The Concept of Black Autonomy [part 2]: Nonprofits and the Black Bourgeoisie

Mohammed Elnaiem
15 min readAug 5, 2016

--

Will the revolution be funded?

We have a tendency to pay tribute to the Black Panther Party; they were considered by many adherents of the New Left to be the vanguard of the revolutionary movement in the 1960’s. But one NY times story threatened to compromise all of that and destroy the image of the infamous New York Chapter in 1970.

In January of that year, an editor of the women’s section in the NY times published a scathing insider story of a Black Panther fundraising event held in the luxurious duplex of the conductor Laureate in the New York Philharmonic, Leonard Bernstein. This was followed up by a semi-fictional expose by Tom Wolfe in New York Magazine which has now became almost legendary; it is where the term “radical chic” — a celebrity taking up radical causes for the purpose of maintaining a “hip” image — was first coined.

In it, Wolfe illustrated a relationship that was not going to last long: “The Field Marshal of the Black Panther Party has been sitting in a chair between the piano and the wall. He rises up; he has the hardrock look, all right; he is a big tall man with brown skin and an Afro and a goatee and a black turtleneck much like Lenny’s, and he stands up beside the piano, next to Lenny’s million-dollarchatchka flotilla of family photographs”

It was clear what the author was trying to do. Radicals are very used to these simplistic accusations of inauthenticity. When the snarky liberal asks questions like, “Why do you have a car if you don’t like capitalism?” We often find ourselves exhausted. We usually stay quite and let them bask in their own pride.

But the pretentious tone taken in the article inadvertently exposed the limits of liberal solidarity. Only a rudimentary analysis of Leftist politics will exclude what revolutionaries call the progressive elements of the Petit bourgeoisie and more often than not, radical movements have reluctantly had to come to terms with needing their material support. But what happens when radicals are cut-off? Movements tend to die.

It’s become almost a cliche to say that the revolution will not be funded, but when the popular base increases the question of funding becomes one of paramount importance. As most serious movements have had to learn the hard way, sometimes the most tactical option is to decide when to bite the hand that feeds. What we never seem to learn though is that sometimes they arbitrarily stop the feeding.

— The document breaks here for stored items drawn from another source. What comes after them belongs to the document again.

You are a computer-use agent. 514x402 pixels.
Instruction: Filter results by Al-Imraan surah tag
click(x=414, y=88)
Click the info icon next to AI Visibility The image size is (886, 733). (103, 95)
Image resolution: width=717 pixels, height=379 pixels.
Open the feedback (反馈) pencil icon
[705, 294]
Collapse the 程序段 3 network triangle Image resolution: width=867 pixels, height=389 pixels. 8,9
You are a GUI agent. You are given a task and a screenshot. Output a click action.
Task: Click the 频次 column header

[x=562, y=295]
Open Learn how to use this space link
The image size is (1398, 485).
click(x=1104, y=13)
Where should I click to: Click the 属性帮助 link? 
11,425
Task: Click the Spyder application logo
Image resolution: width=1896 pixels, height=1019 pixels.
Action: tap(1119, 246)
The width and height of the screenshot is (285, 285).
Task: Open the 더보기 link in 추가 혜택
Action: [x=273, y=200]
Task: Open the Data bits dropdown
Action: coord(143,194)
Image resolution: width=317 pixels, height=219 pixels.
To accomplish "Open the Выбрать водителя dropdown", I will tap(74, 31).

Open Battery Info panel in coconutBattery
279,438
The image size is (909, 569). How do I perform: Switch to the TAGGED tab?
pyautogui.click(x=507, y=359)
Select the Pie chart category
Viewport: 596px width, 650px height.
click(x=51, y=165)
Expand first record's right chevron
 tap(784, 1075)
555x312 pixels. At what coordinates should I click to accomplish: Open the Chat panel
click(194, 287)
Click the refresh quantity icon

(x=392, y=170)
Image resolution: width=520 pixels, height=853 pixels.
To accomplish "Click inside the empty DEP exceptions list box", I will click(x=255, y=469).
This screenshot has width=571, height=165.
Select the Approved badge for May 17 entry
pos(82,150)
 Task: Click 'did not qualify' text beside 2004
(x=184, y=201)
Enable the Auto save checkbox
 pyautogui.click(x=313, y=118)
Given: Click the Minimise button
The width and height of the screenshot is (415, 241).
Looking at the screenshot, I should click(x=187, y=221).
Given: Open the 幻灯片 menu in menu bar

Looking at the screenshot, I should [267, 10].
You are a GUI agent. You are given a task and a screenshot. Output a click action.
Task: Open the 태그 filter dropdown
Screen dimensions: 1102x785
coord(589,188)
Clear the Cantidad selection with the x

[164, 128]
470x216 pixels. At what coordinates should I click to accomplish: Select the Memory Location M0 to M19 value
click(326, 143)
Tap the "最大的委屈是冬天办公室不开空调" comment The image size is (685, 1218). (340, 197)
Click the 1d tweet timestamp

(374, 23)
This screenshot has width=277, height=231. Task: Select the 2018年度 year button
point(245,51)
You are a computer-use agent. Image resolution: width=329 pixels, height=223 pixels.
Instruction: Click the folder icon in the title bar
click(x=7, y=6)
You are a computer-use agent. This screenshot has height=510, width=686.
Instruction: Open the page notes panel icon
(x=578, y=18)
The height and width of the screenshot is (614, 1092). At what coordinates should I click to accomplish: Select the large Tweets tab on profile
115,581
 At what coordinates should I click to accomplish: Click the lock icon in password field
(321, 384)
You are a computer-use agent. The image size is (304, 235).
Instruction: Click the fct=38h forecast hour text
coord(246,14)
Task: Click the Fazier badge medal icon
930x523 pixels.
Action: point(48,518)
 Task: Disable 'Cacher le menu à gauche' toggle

The article represented the renunciation of financial support that these liberals give: it showed that the terms and conditions of liberal solidarity had finally been breached. Think piece after think piece was released to highlight the infantility of revolutionary politics. Former radicals were starting to become republicans, anti-capitalists were graduating from college and becoming capitalists. As Joshua Bloom and Waldo Martin have convincingly argued, this was the beginning of the BPP Party’s demise.

This is of course not to say that one cannot be revolutionary when they are dependent on the bourgeois purse. It is to say though, that people rarely fund organizations if they truly believe that their material interests are at stake. I hesitate to attribute some simplistic understanding that Funding bodies connive to destroy the revolutionary spirit of the Black struggle in board meetings behind closed doors. I’ve seen those board meetings before, they’re pretty boring. They treat social change like businesses treat profit, they want “tangible” results and industry experience — you have to convince them that you deserve the money; you have to show what policies you’ve brought into being. To get those policies to pass, your organization has to play the game of politics, befriending the police and the local congressmen. All of a sudden, no matter how revolutionary the name of the organization is, or how fascinating it’s story might be , the non-profit organization becomes a central facet of the political Matrix. Good people find themselves doing the best they can to maintain relationships of dependency that are inauthentic, extremely volatile, and conditional. This is a nice transition point for the community organizer turned president of Empire, I don’t doubt that it affects the lives of real people, but it doesn’t get to the root of the problem. In fact in many ways it entrenches it.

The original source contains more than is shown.